Görevler>
1. Sosyal odaklı inovasyon metnine göre kurumsal başarı elde etmenin en etkili araçlarından biri nedir?
2. Sosyal odaklı inovasyon metninde "Ne Yapmalı?" ifadesiyle başlayıp "denetlemek mümkün olacaktır." ifadesiyle biten kısmı harfi harfine yazın.
3. Sosyal odaklı inovasyon metnini son cümlesinden sonra sürdürün.

Süreçleri tasarlarken şu sorulara cevap aranabilir: İnovasyon girişiminin ana amacı nedir? Kurum içi veya dışında sosyal işbirliğinde bulunulacak kişiler kimlerdir? Sosyal odaklı inovasyon girişiminin performansı nasıl ölçülecektir? Ölçümleme için hangi kriter, endeks ve araçları kullanmak gerekir? Girişimi kim yönetecektir? Girişimin desteklemek istediği (satış, insan ilişkileri, pazarlama iletişimi vb. gibi) hangi birim veya ürün ya da hizmettir?

Ne Yapmalı?
Sosyal medya platformları, kurum içinde veya dış çevrede farklı kültür veya bölgelerden insanları bir araya getirirler. Bu nedenle sosyal sermayeye konu olan karşılıklı güven, sorumluluk ve katılma isteği gibi unsurlara özel özen gösterilmesi, bunların gelişiminin desteklenmesi ve cesaretlendirilmesi gerekir. Bu süreç bir yönüyle habercinin bir söyleşiye hazırlık aşamasına benzer.

Bilgi birikiminin çığ gibi büyüdüğü ve yaşam boyu hale gelse de eğitimin yeterli olmadığı bu çağda kurumsal başarı elde etmenin en etkili araçlarından birisi, etkili ve verimli liderlik takımları oluşturmaktır. Bu liderlik sayesinde sosyal medya ortamındaki etkileşimi tasarlamak, uygulamak, yönetmek ve denetlemek mümkün olacaktır.

Kayıtlı veriler>
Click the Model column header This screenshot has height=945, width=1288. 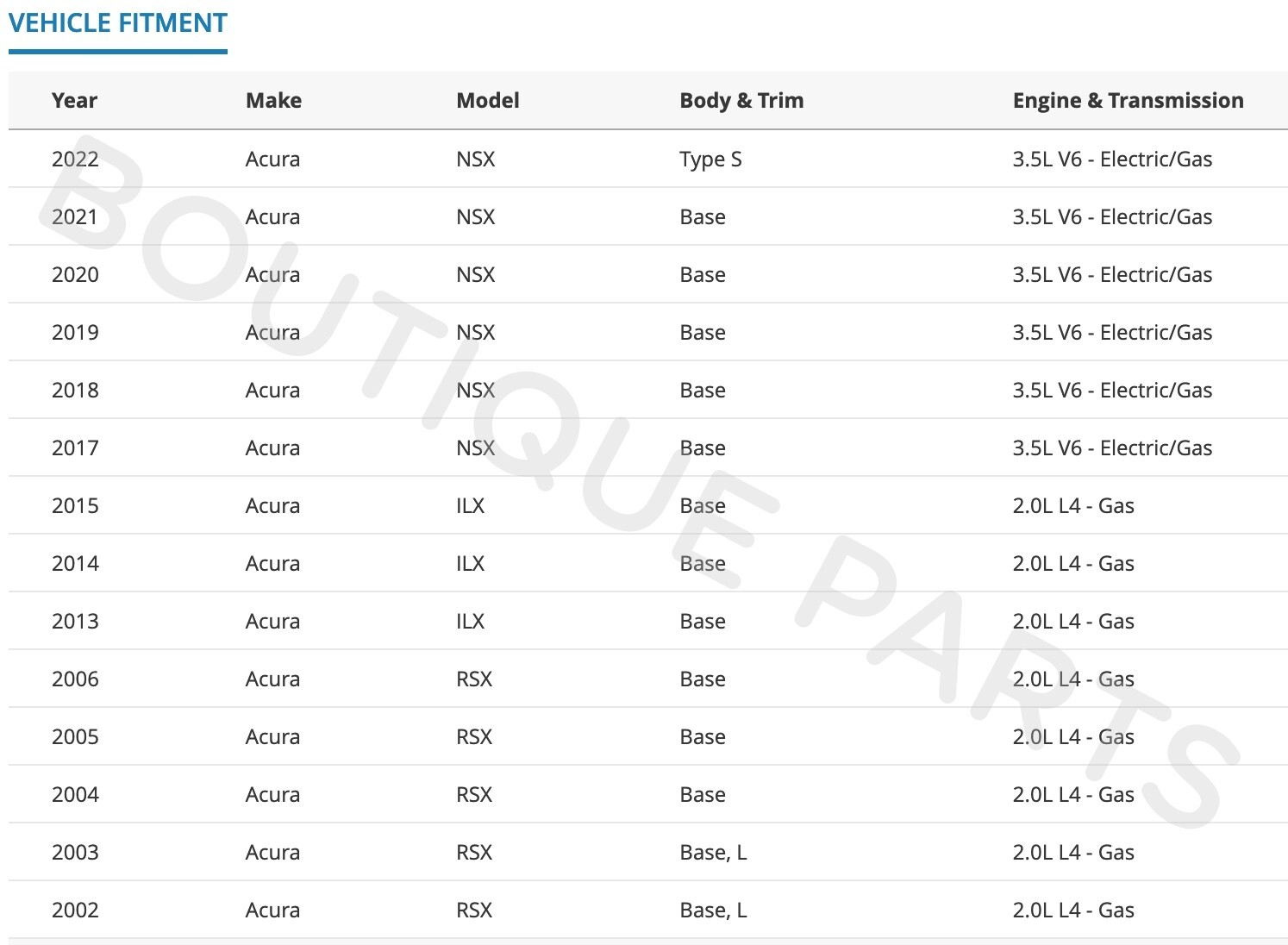[x=487, y=101]
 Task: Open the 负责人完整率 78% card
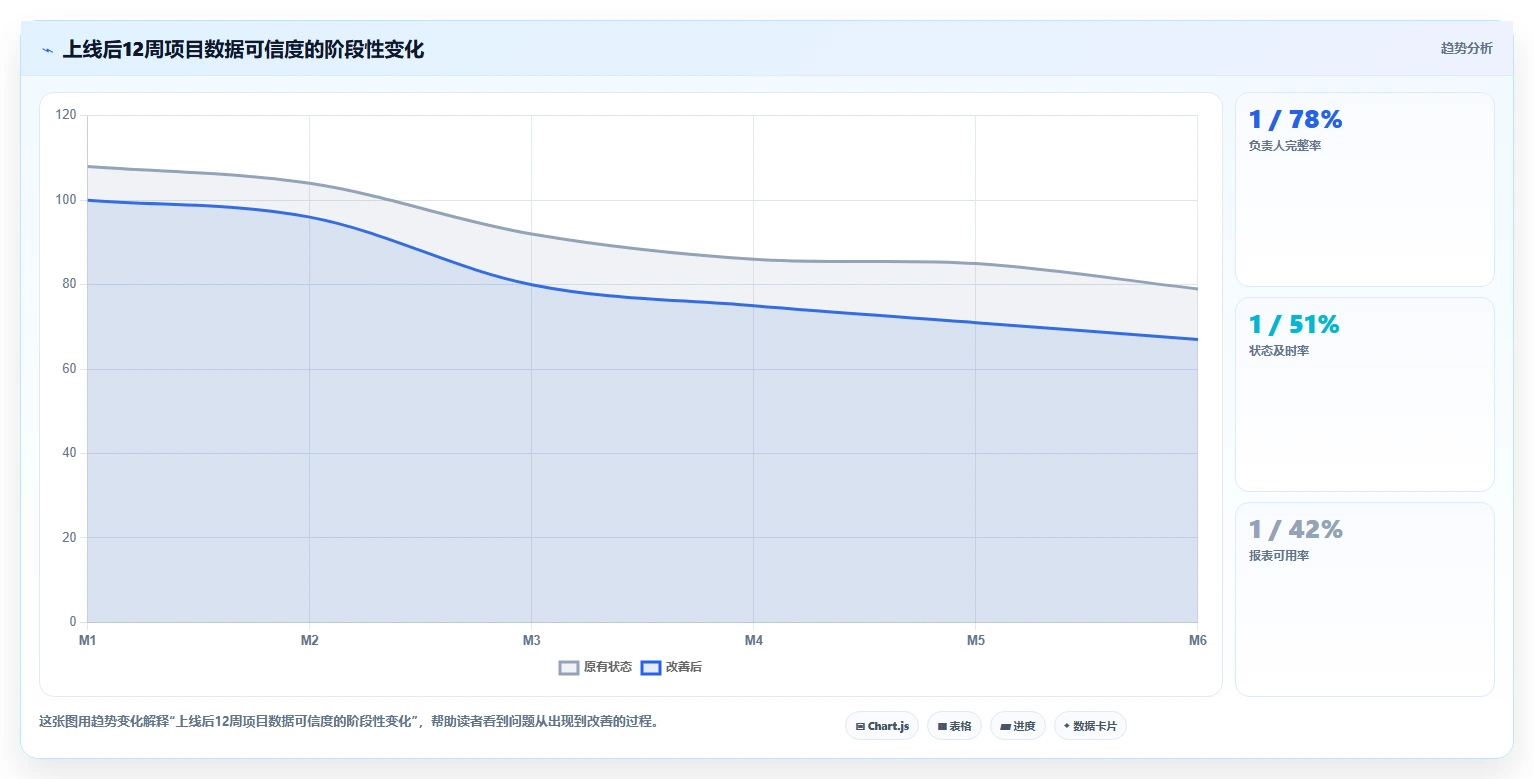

Nihai yanıtlar>
1. Etkili ve verimli liderlik takımları oluşturmak.

2.
Ne Yapmalı?
Sosyal medya platformları, kurum içinde veya dış çevrede farklı kültür veya bölgelerden insanları bir araya getirirler. Bu nedenle sosyal sermayeye konu olan karşılıklı güven, sorumluluk ve katılma isteği gibi unsurlara özel özen gösterilmesi, bunların gelişiminin desteklenmesi ve cesaretlendirilmesi gerekir. Bu süreç bir yönüyle habercinin bir söyleşiye hazırlık aşamasına benzer.

Bilgi birikiminin çığ gibi büyüdüğü ve yaşam boyu hale gelse de eğitimin yeterli olmadığı bu çağda kurumsal başarı elde etmenin en etkili araçlarından birisi, etkili ve verimli liderlik takımları oluşturmaktır. Bu liderlik sayesinde sosyal medya ortamındaki etkileşimi tasarlamak, uygulamak, yönetmek ve denetlemek mümkün olacaktır.

3.
Sosyal medya ortamında ürün geliştirme, pazarlama iletişimi yapma veya yeni ilişkiler geliştirme kurumsal iş kültürünün vazgeçilmez parçaları olmak durumundadır. İş kültürünün vazgeçilmez bir başka ilkesi ise vizyon oluşturma, planlama, bütçeleme ve performans ölçümüdür. Bunlar olmaksızın sosyal medyanın kurumsal başarıya katkı yapması beklenemez.

Sosyal medyada inovasyon için kitle kaynak kullanımı süreci, yaratıcı düşünce teknikleri ile birleştirilerek çeşitli varyasyonlar halinde düzenlenebilir. Kitle kaynağın hedef kitlesi olarak; ürün geliştirme, sorun çözme veya fon-kaynak yaratma (crowdfunding) gibi farklı ihtiyaçlara göre değişen sosyal medya grup ve ağları hedef alınabilir, bu tür ağların oluşması teşvik edilebilir.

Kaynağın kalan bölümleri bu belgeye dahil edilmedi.